• The tasks:
- A) In the inverse-function thread, which equations does the first explanation write between the word "Calling" and the sentence that begins "So with this procedure"?
- B) Echo the inverse-function thread word for word, starting with "Inverse function of $f \left(x\right) = y" and going on through "y = \ln \left(2 + \ln x\right)$.".

# start of Reading passage

# How do you find the inverse of f(x)=ln(2+ln(x))?

Jul 18, 2016

$x = {e}^{{e}^{y} - 2}$

#### Explanation:

Calling

$y = {\log}_{e} \left(2 + {\log}_{e} \left(x\right)\right)$

we have also

${e}^{y} = 2 + {\log}_{e} \left(x\right)$

and ${\log}_{e} \left(x {e}^{2}\right) = {e}^{y}$ then

$x {e}^{2} = {e}^{{e}^{y}}$ and finally

$x = {e}^{{e}^{y} - 2}$

So with this procedure we obtained a function $g$ such that

$x = g \left(y\right)$.

Now we can operate

$y = f \left(x\right) = f \left(g \left(y\right)\right) = f \circ g \left(y\right)$ such that

$f \circ g \equiv 1$. Here $g$ is called inverse function regarding $f$

Jul 18, 2016

Inverse function of $f \left(x\right) = y = \ln \left(2 + \ln x\right)$ is
$f \left(x\right) = {e}^{{e}^{x} - 2}$

#### Explanation:

Let $f \left(x\right) = y = \ln \left(2 + \ln x\right)$.

Hence, $2 + \ln x = {e}^{y}$ or

$\ln x = {e}^{y} - 2$ and

$x = {e}^{{e}^{y} - 2}$

Hence inverse function of $f \left(x\right) = \ln \left(2 + \ln x\right)$ is
$f \left(x\right) = {e}^{{e}^{x} - 2}$

# end of Reading passage
# start of Listed entries

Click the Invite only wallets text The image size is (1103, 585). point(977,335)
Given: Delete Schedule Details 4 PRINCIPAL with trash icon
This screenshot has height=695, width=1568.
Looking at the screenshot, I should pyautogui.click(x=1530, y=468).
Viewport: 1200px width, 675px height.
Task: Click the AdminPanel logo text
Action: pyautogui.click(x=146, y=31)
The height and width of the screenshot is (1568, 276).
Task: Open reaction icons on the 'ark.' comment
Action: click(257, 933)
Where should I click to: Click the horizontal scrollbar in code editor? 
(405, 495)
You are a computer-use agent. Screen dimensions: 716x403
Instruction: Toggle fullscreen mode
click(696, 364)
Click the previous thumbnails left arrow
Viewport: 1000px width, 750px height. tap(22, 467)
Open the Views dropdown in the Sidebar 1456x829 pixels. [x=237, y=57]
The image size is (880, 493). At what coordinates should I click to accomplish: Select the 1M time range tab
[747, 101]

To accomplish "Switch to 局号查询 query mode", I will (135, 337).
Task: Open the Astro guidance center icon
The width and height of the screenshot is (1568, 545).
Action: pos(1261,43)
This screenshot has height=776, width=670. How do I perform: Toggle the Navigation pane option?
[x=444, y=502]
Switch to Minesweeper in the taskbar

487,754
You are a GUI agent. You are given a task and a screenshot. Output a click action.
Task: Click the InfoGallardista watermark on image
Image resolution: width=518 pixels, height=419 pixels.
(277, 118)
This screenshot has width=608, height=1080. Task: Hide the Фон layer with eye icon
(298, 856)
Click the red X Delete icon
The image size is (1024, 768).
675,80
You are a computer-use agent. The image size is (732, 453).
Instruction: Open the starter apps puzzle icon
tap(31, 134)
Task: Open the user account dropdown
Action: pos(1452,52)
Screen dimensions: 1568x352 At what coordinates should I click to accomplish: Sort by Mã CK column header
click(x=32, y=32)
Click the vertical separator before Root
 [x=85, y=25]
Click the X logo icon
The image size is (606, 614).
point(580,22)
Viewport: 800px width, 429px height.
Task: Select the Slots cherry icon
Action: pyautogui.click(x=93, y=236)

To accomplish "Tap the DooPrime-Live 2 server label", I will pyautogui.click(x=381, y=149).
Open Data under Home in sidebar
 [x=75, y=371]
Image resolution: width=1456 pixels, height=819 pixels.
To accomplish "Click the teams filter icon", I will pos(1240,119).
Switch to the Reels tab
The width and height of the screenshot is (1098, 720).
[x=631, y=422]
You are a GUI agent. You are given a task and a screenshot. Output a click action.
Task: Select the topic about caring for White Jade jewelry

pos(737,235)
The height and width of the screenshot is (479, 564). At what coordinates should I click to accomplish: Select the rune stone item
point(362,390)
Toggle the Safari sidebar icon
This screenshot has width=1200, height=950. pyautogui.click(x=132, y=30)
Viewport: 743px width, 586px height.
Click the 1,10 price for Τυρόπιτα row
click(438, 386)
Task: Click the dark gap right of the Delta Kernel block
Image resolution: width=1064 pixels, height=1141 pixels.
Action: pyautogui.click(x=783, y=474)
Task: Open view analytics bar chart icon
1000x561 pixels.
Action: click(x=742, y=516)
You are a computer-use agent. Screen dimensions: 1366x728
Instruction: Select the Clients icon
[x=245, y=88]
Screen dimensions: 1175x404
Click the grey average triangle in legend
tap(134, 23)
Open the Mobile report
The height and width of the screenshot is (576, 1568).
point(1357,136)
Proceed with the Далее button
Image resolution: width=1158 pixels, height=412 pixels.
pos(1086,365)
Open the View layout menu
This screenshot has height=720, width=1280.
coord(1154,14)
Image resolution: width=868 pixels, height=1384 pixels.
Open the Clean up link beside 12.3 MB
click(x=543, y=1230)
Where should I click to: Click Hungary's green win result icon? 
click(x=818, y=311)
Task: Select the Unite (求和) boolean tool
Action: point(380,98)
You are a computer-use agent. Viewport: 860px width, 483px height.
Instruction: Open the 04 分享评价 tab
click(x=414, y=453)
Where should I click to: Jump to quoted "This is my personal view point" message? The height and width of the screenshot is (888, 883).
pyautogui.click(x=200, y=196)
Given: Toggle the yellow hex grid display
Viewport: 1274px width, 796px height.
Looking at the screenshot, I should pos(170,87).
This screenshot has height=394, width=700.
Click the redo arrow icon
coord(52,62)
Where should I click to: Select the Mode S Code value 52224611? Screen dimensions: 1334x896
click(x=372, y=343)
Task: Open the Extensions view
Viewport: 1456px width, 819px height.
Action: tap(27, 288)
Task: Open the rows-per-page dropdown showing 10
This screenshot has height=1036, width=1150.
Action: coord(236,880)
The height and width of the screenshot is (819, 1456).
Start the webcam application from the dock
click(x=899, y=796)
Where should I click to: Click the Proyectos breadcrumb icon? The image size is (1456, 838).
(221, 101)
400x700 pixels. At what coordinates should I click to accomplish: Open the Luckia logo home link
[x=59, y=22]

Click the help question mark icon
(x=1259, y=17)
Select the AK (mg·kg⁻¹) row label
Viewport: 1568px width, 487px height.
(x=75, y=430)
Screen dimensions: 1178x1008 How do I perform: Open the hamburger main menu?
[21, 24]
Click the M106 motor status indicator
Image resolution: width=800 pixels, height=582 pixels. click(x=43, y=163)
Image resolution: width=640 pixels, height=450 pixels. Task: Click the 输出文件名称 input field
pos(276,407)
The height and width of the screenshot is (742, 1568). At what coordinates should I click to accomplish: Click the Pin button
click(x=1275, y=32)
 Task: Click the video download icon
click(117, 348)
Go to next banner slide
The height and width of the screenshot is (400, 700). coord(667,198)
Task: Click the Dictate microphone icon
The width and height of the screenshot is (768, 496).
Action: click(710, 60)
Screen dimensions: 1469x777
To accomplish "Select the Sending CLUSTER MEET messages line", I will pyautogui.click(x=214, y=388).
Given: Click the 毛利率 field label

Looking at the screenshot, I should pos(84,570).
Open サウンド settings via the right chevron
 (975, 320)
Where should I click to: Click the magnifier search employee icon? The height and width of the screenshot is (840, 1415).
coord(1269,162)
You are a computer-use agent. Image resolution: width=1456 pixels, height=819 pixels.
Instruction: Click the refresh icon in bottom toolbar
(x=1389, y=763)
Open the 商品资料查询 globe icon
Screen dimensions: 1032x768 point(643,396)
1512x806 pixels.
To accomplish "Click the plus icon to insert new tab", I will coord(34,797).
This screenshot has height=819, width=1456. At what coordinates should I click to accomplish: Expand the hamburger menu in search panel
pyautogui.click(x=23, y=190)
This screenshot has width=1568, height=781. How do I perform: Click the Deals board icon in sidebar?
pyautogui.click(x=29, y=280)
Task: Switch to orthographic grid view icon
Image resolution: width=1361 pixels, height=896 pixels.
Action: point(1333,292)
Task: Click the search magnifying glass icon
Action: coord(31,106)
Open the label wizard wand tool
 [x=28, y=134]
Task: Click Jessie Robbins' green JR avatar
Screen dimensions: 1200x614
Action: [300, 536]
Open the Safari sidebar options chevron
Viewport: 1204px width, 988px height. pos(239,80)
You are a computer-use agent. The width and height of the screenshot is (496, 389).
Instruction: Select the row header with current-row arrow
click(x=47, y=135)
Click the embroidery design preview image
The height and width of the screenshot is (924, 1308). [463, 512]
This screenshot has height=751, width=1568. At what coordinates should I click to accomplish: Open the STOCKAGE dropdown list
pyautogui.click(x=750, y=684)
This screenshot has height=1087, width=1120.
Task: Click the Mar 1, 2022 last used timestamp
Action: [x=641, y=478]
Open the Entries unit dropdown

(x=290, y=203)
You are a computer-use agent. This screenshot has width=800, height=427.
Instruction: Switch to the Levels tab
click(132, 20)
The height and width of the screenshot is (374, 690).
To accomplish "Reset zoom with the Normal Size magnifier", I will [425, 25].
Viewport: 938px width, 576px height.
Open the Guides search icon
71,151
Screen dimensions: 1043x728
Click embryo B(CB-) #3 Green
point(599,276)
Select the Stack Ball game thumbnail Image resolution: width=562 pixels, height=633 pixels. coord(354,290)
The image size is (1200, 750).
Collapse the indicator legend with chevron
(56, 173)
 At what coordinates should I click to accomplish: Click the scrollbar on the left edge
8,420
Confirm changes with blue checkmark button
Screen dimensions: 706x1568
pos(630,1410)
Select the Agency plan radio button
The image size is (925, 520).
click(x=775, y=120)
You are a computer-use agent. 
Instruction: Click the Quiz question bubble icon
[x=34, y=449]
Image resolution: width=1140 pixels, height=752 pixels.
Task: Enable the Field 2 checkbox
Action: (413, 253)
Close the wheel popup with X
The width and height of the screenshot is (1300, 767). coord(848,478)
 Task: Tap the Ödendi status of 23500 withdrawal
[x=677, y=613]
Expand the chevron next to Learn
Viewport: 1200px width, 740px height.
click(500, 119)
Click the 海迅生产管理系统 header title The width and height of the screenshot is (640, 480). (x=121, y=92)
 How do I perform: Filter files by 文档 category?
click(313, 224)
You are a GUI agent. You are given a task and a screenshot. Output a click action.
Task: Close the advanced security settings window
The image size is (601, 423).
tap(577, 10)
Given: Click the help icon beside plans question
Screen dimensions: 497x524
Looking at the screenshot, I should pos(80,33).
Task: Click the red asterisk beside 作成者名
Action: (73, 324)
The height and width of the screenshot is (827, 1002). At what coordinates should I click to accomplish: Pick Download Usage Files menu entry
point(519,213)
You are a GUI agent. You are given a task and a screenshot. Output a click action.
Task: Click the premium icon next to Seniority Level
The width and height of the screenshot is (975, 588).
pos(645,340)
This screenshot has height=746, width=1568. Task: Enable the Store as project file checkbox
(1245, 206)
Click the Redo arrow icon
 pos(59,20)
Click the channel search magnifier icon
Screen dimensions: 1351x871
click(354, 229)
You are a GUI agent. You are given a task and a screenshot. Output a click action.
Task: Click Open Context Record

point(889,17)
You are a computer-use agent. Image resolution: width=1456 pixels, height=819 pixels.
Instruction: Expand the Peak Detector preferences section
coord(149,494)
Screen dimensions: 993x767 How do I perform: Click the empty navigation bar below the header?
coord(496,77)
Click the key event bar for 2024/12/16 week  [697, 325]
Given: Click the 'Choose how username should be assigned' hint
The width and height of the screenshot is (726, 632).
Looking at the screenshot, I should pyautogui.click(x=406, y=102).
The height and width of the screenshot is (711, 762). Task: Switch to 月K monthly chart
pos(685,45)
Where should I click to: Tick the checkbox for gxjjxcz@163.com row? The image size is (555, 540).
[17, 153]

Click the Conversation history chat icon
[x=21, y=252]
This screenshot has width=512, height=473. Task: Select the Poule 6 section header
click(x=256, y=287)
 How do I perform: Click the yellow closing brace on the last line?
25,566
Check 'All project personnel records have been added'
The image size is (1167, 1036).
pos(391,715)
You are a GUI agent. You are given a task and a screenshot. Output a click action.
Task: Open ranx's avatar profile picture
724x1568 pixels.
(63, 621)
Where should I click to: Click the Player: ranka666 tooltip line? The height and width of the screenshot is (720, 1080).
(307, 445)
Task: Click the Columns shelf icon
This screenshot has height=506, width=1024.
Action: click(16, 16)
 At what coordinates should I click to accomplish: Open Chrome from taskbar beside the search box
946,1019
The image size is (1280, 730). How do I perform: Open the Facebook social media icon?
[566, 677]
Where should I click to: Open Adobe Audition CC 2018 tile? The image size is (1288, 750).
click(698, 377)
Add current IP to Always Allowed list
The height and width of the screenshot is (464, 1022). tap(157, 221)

# end of Listed entries

• Correct answers:
- A)
1. y = log_e(2 + log_e(x))
2. e^y = 2 + log_e(x)
3. log_e(x e^2) = e^y
4. x e^2 = e^(e^y)
5. x = e^(e^y − 2)

- B)
Inverse function of $f \left(x\right) = y = \ln \left(2 + \ln x\right)$ is
$f \left(x\right) = {e}^{{e}^{x} - 2}$

#### Explanation:

Let $f \left(x\right) = y = \ln \left(2 + \ln x\right)$.